Gerald Almy: Tricks for catching more crappies
What do over 20 million anglers have in common across the country? They love catching crappies. While these black and white speckled fish are fun to catch at any time of year, they are a particularly intriguing quarry in late winter and spring.
Many people wait until the redbuds bloom to head out after these scrappy panfish. But good action is possible right now. And if you decide to keep some “speckled perch,” their flesh will be firm and delicious when from the cold winter waters. The fish will also be schooled up in tight groups as they gather before heading into shallow areas near shore to spawn in March and April.
These are the perfect fish for family outings and for introducing newcomers to the sport of angling. If you try to introduce a novice to fishing on a difficult trout stream or a bass lake when the largemouths are on in an “off” mood, you may temper their enthusiasm for the sport before it even begins to take hold. But let that same person join you on a crappie foray where fish are being fought 10 or 15 minutes and you could well have an angling convert for life on your hands.
Both black and white crappies are found in Virginia’s lakes, rivers and ponds. Sometimes you’ll find a mixed population, such as in Buggs Island Lake. In other waters one species may predominate, such as Lake Moomaw, where black crappies prevail.

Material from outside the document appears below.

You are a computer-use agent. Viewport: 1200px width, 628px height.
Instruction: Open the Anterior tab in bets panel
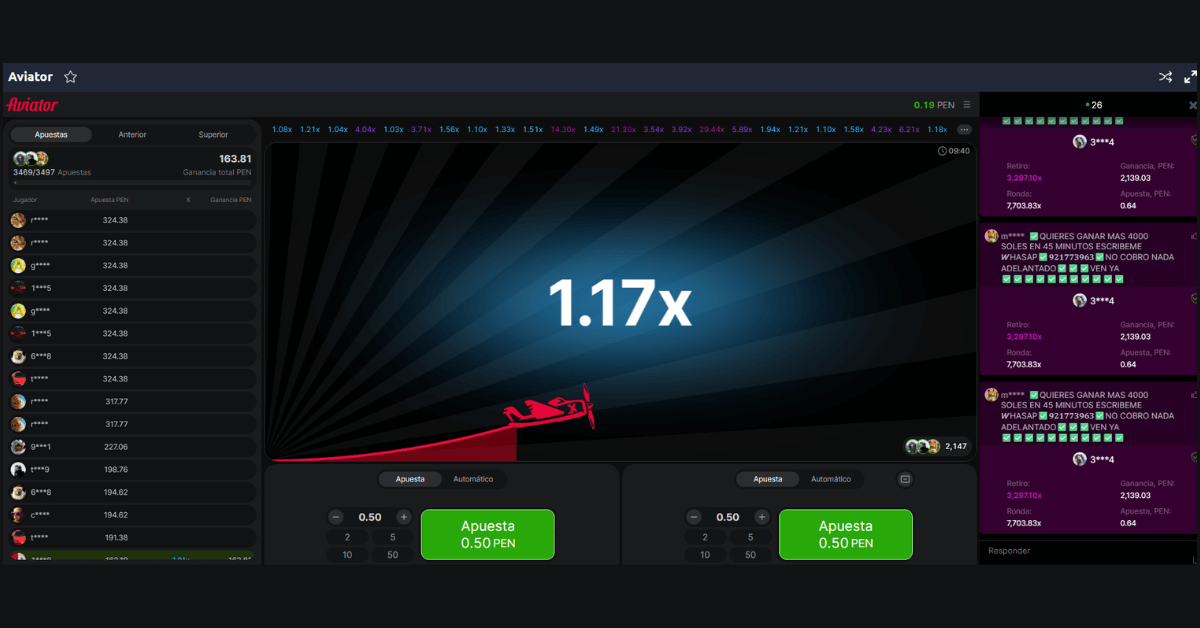[x=132, y=134]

Black crappies have a deeper body than whites and a high, arched back. The marks on white crappies form nine vertical bars while black crappies have more random speckles on their sides. Black crappies have seven or eight dorsal fin spines, whites have only six. As a rule, white crappies predominate in more murky, silty water, while blacks favor clearer water.
Crappies reached a new stature last week when they were a featured question on “Jeopardy,” the ABC TV quiz show.
Over the next few weeks we’ll run down some of the top tips I’ve learned from sharing the boat with crappie experts across the country over the years.
RIG UP A SPINNING OUTFIT
Two kind of outfits work best for crappie fishing – a cane pole and a spinning rig. For most situations a light or ultralight spinning outfit is ideal.
Choose a 5 ½-by-7- foot-long rod with an open-faced spinning reel spooled with 4-to-8-pound line. As a rule, light action is better than ultralight, so you have a bit of backbone to set the hook and work fish away from snags, blowdowns or bridge pilings as you fight them.
With this outfit you can drift fish in open water, cast to shoreline cover with lures or deliver live bait beneath a float to the edge of brush and docks. It’s fun to fish with and you get the most sport with the light outfit when you do hook into your quarry.
Become a kid again — buy a cane pole. Some people consider these strictly child’s toys, but a long, light rod that you can use to reach out and put baits or lures next to cover is actually a very efficient angling tool. You can use the humble bamboo pole or modern fancy versions made of fiberglass or even graphite.
A small reel can be attached, or the line can simply be tied to the end of the rod’s tip. Nine to 12 feet is a practical length range. Another option is to buy an 8-to-9-foot fly rod, fill a spare reel with 6-to-12-pound monofilament and use it like a cane pole.
This type of outfit is perfect for working along the shoreline in areas with scattered trees in the water or brush piles, since it allows you to drop a jig or minnow straight down into open pockets in the tangle of cover without getting hung up. If no fish bites, you simply lift the bait or lure back up and drop it beside the next likely looking branch or tree trunk or dock piling.
When a fish strikes, set the hook and quickly work it up out of the tangles and then over the top of the cover out to open water or straight into the boat. This rig also works well for dropping lures or baits right alongside bridge pilings, where crappies often hang out before and after the spawn.
TRY FLY FISHING
Yes, you can dap minnows and jigs with a fly rod, but you can also catch crappies using a fly rod in the traditional manner – by casting streamers. Start with an 8-to 9-foot rod that balances with a 5-to-7-foot weight line. Use either a high-density sinking tip line or a floating one in a weight-forward design. In the latter case you’ll want to add a split shot or two a foot above the fly. Use a 7-to-9-foot tapered leader with a 4-to-8-pound tippet. Good fly patterns include the Clouser Minnow, Woolly Bugger, Zonker and Grey Ghost, in sizes 1-4.
Cast the fly to cover or open water just off from brush and let the streamer sink a few feet. Then begin a slow retrieve in short, spurting strips. If that doesn’t produce, try a steady hand-twist retrieve. Chances are you’ll soon feel a sold tug on the line and will see just how much fun catching crappies on flies can be.